Submitted to: Fuel Processing Technology
Publication Type: Peer Reviewed Journal
Publication Acceptance Date: October 22, 2004
Publication Date: January 15, 2005
Citation: Dunn, R.O. 2005. Effect of antioxidants on the oxidative stability of methyl soyate (biodiesel). Fuel Processing Technology. 82(5):381-387. Interpretive Summary: Biodiesel, an alternative fuel made from soybean oil, is very reactive to oxygen when placed in contact with air. Maintaining fuel quality against the effects of oxidative degradation during long-term storage is vital to the widespread commercialization of biodiesel. This work evaluates several oxidation inhibitors (antioxidants) commonly used for protecting edible fats and vegetable oils for applicability to biodiesel made from soybean oil (methyl soyate). Pressurized-differential scanning calorimetry (P-DSC) results were analyzed to rank four synthetic and one natural antioxidant with respect to ability to enhance resistance to oxidation. P-DSC results showed that small concentrations (less than 0.1 percent) of antioxidant were necessary to significantly improve the resistance of biodiesel. Some antioxidants tested were not physically compatible when added to blends of biodiesel and petroleum-based diesel fuels. This work demonstrated that P-DSC is a rapid and accurate technique for screening the activity of various antioxidants with respect to protecting biodiesel against the effects of oxidative degradation. Results from this study will benefit biodiesel fuel producers, distributors and customers interested in maintaining fuel quality during long-term storage.

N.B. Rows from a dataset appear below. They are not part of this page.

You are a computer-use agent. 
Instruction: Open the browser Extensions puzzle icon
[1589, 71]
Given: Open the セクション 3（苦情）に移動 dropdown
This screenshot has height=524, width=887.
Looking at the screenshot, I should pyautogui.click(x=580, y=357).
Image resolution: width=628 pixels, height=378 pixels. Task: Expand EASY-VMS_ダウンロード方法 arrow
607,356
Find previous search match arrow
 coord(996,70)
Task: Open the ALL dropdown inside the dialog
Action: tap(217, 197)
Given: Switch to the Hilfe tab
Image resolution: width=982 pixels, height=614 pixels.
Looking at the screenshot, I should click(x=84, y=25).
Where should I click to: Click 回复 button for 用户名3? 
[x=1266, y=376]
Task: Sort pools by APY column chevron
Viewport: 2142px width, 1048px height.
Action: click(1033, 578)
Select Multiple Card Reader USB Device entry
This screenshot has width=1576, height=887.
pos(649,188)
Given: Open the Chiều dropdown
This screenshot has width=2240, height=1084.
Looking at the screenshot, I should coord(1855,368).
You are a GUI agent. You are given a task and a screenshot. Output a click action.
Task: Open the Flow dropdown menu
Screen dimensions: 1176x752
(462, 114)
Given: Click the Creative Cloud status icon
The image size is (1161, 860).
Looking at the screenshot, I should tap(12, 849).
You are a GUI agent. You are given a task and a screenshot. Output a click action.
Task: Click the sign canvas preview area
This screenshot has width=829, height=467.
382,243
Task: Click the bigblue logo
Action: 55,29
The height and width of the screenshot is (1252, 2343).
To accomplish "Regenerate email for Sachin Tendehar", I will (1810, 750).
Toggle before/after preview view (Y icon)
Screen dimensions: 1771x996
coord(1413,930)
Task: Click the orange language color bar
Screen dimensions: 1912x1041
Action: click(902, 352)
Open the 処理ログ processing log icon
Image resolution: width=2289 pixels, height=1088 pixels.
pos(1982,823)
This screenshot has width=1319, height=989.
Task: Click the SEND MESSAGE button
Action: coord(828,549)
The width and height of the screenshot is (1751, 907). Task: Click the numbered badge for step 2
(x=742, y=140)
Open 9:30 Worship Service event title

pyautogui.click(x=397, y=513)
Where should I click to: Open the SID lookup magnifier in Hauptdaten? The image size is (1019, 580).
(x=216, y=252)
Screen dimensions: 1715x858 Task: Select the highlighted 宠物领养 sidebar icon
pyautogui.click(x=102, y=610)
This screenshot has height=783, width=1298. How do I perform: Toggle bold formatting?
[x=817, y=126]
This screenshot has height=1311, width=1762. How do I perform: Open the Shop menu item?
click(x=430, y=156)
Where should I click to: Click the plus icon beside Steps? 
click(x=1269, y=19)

Technical Abstract: Biodiesel, an alternative diesel fuel derived from transesterification of vegetable oils or animal fats, is composed of saturated and unsaturated long-chain fatty acid alkyl esters. When exposed to air during storage, autoxidation of biodiesel can cause degradation of fuel quality by adversely affecting properties such as kinematic viscosity, acid value and peroxide value. One approach for increasing resistance of fatty derivatives against autoxidation is to treat them with oxidation inhibitors (antioxidants). This study examines the effectiveness of five such antioxidants, tert-butylhydroquinone (TBHQ), butylated hydroxyanisole (BHA), butylated hydroxytoluene (BHT), propyl gallate (PrG) and a-tocopherol in mixtures with soybean oil fatty acid methyl esters (SME). Antioxidant activity in terms of increasing oxidation onset temperature (OT) determined by non-isothermal pressurized-differential scanning calorimetry (P-DSC). Analyses were conducted in static (zero gas flow) and dynamic (positive gas flow) mode under 2000 kPa (290 psig) pressure and 5 deg C/min heating scan rate. Results showed that PrG, BHT and BHA were most effective and a-tocopherol least effective in increasing OT. Increasing antioxidant loading (concentration) showed sharp increases in activity for loadings up to 1000 ppm followed by smaller increases in activity at higher loadings. Phase equilibrium studies were also conducted to test physical compatibility of antioxidants in SME-No. 2 diesel fuel (D2) blends. Overall, this study recommends BHA or TBHQ (loadings up to 3000 ppm) for safeguarding biodiesel from effects of autoxidation during storage. BHT is also suitable at relatively low loadings (210 ppm after blending). PrG showed some compatibility problems and may not be readily soluble in blends with larger SME ratios. Although a-tocopherol showed very good compatibility in blends, it was significantly less effective than the synthetic antioxidants screened in this work.